ミニ四駆の40周年アニバーサリーのトリを飾るかのごとく発表された書籍『ミニ四駆パッケージアートコレクション』。ブーム直撃世代はもちろん、そうでない人たちにもオススメできる、ミニ四駆というコンテンツの人気に頼らない骨太な構成の本だと思う。
本書はアートコレクションの名前のとおり「たくさん絵が載っている本」と思って大丈夫。ハイクオリティな図版を眺めるだけでも楽しめてしまう。ただ広くオススメしたい理由はそれだけではなく、それは優れた編集によってとても良くできた「ミニ四駆の歴史」の本に仕上がっている点にある。
これまで紙媒体における「ミニ四駆の歴史記事」と言えば、社会現象にまでなった大きなブーム時のことを中心に、それ以外をサッとさらう程度にまとめられたものだった。今回出版されたこの本はそんな「ミニ四駆の歴史記事」に対する印象を一蹴してくれる。ブームが訪れる前のミニ四駆シリーズも、ブーム絶頂期の人気マシンも、ブーム後の低迷期も、全く同列の扱いで大きな図版で紹介してくれる。これまで大きく取り上げられることが無く、小さな図版で紹介されがちだったマシンも平等に、文字通りの「高解像度」で味わえる、まさしく「タミヤ公式」の名に恥じない全てのミニ四駆シリーズを網羅した構成となっているのだ。

写真パッケージ等の一部例外を除いて1車種に1ページを費やした贅沢なレイアウト。1台ごとに用意された紹介文はちょっとビックリするくらい多彩な視点で語られていて、見本写真に写っていないオマケについてや、マンガ由来ではないながらも登場キャラクターの愛車として使用されていたとか、「ちゃんと知っている人が何に触れるべきか吟味している様子」がうかがえて旧来からのファンならニヤリとしてしまう。それでいて変に熱くならない「製品史」として振り返る冷静さも保ったバランスも感じられ、リリース当時を知らなくても置いてきぼりにされたり、シラケたりすることなく読み進めることのできるフラットな面白さを提供してくれている。

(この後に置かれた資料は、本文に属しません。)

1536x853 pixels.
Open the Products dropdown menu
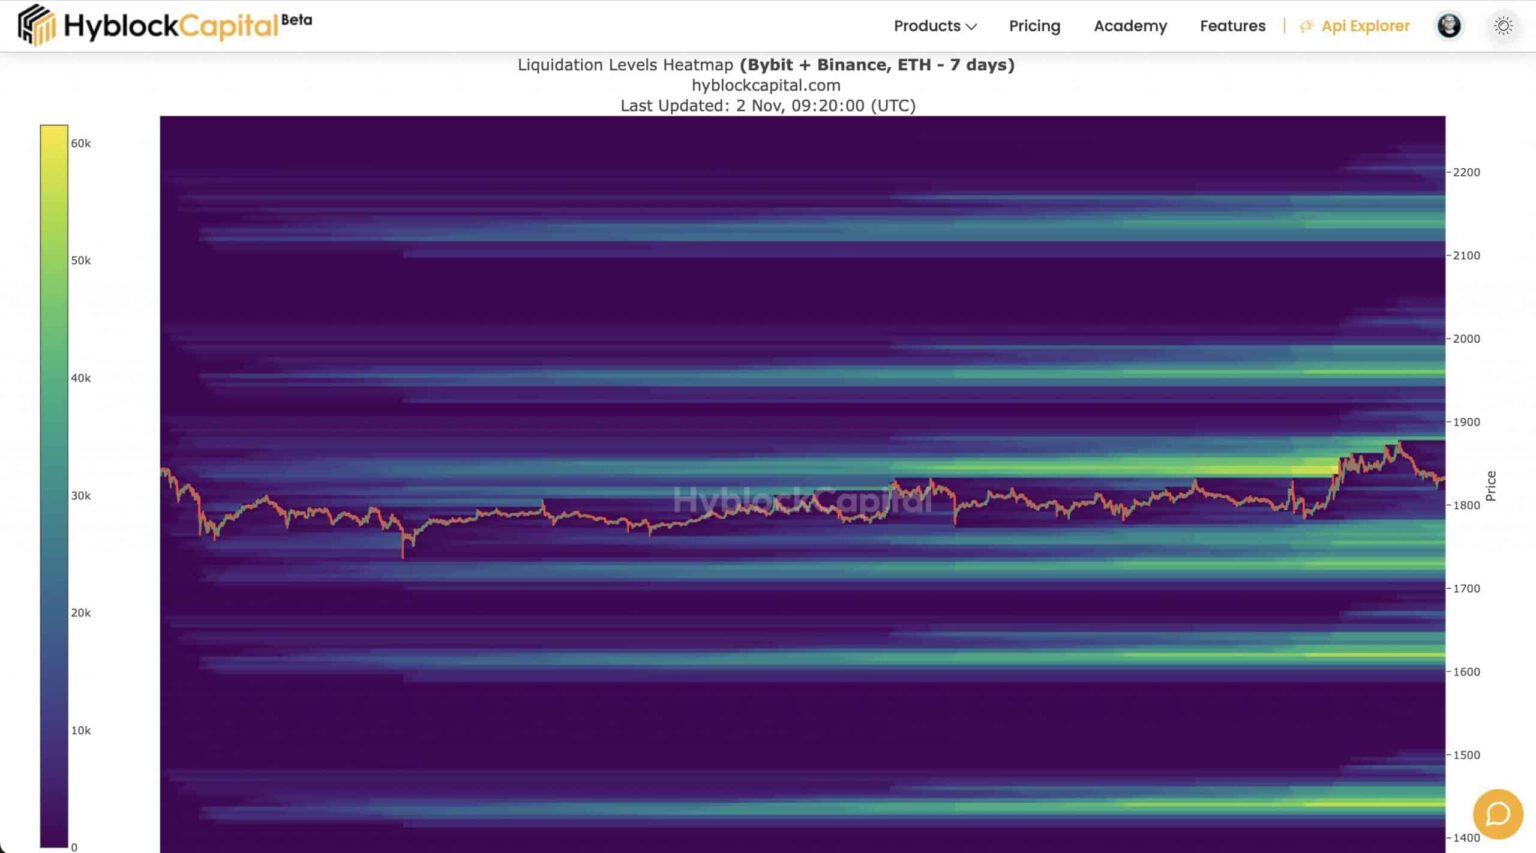pyautogui.click(x=927, y=26)
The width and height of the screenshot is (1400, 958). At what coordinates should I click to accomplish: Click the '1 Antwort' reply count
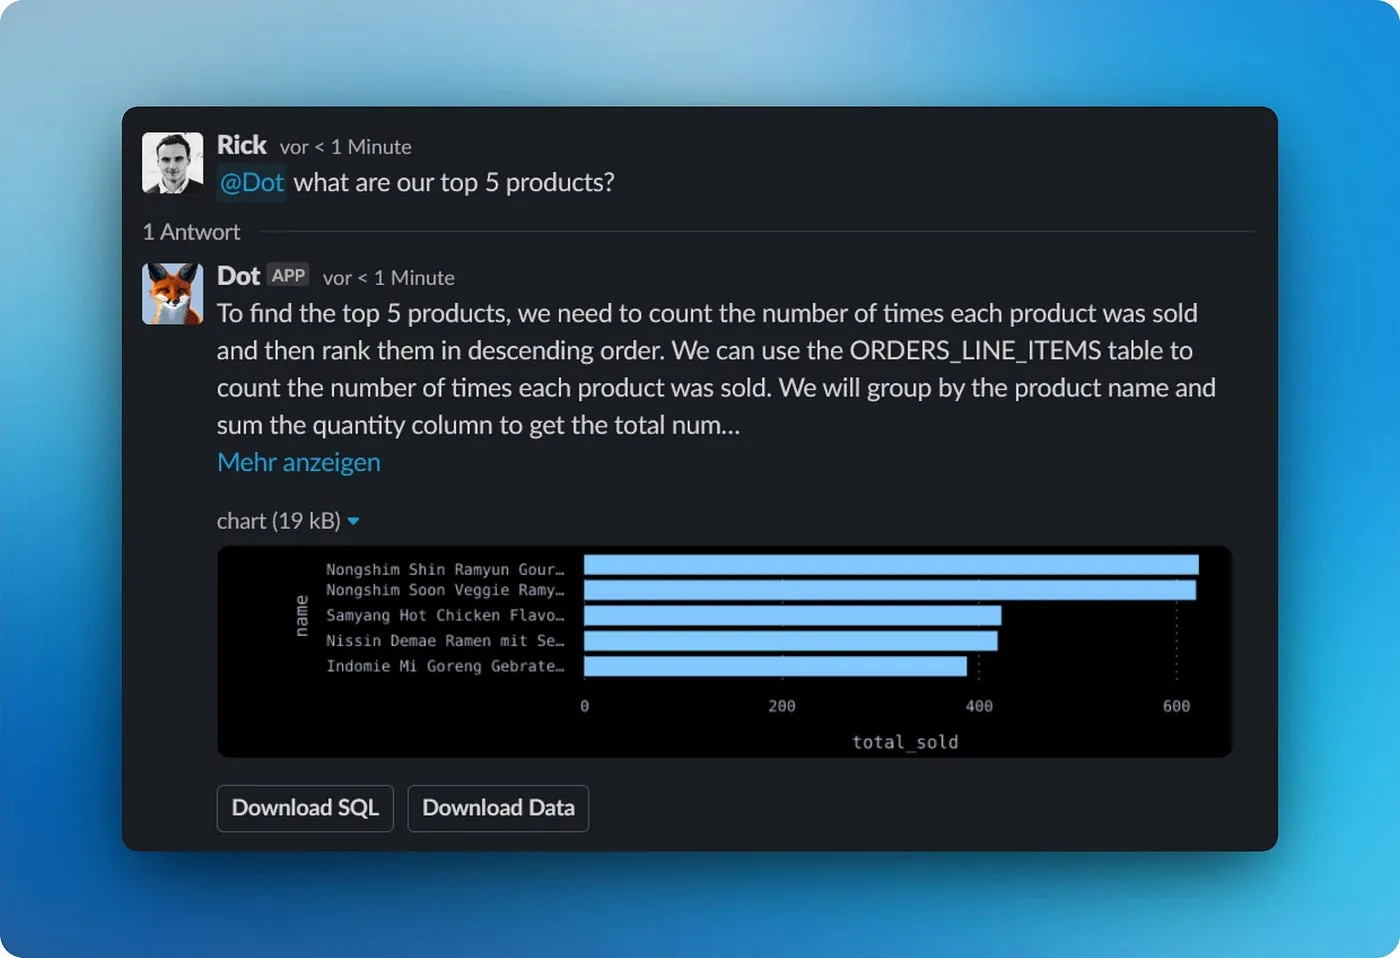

カタログデータも詳細で特筆すべきは発売日の記載。年単位どころか何月何日にまで及び、それだけで「誕生日に買ってもらおうとねだったけれど、お店に並んでいなかったのはギリギリ発売前だったからなのか!」とか「イベント先行販売で買ったので短い間クラスのヒーローだった!」とか、個人のエピソードと紐づく強力なフックになるし、当時の世相と照らし合わせる際の精度も格段に上がる超一級の資料とさえいえる。
もう一つ注目なのが担当イラストレーターの記載。プラモデル箱画のイラストレーターにちょっと詳しいなら、ミリタリー専門だと思ってた人がこんなビビットな色使いのミニ四駆も描いていたんだ!と驚いたり、逆に、ずっと同じ人が描いていたのかと思ったら実はこんなにたくさんの人達がタッチを揃えて「ミニ四駆のビジュアル」を描いてきたんだ!と驚きを覚える人もいると思う。

面白いのは上巻も下巻もページを進めていくと「今現在、売り場で見れる現行商品」に行き着くところ。幾多もの「昔流行ったコンテンツのメモリアルブック」と一線を画すのは、40年を経た今も現在進行形で歴史が続いているからなのだ。
きっとすぐにこの本からこぼれた新マシンが登場する。連載中のマンガの新しい単行本が出たそばから未収録の最新話が続いていくように。

ノスタルジックな主観で物語を作ってしまうことなくあくまでも客観的に、淡々と記録を並べる態度をもって「タミヤ公式」を謳う。そこに「あの頃ミニ四駆ってこうでしたよね?」という同意を引いてポイントを稼ぐような媚びた仕草は一切ない。ただ淡々と重ねられてきた「良い仕事」の温度が感じられるのだ。タミヤに、ミニ四駆に、そして、この本に……。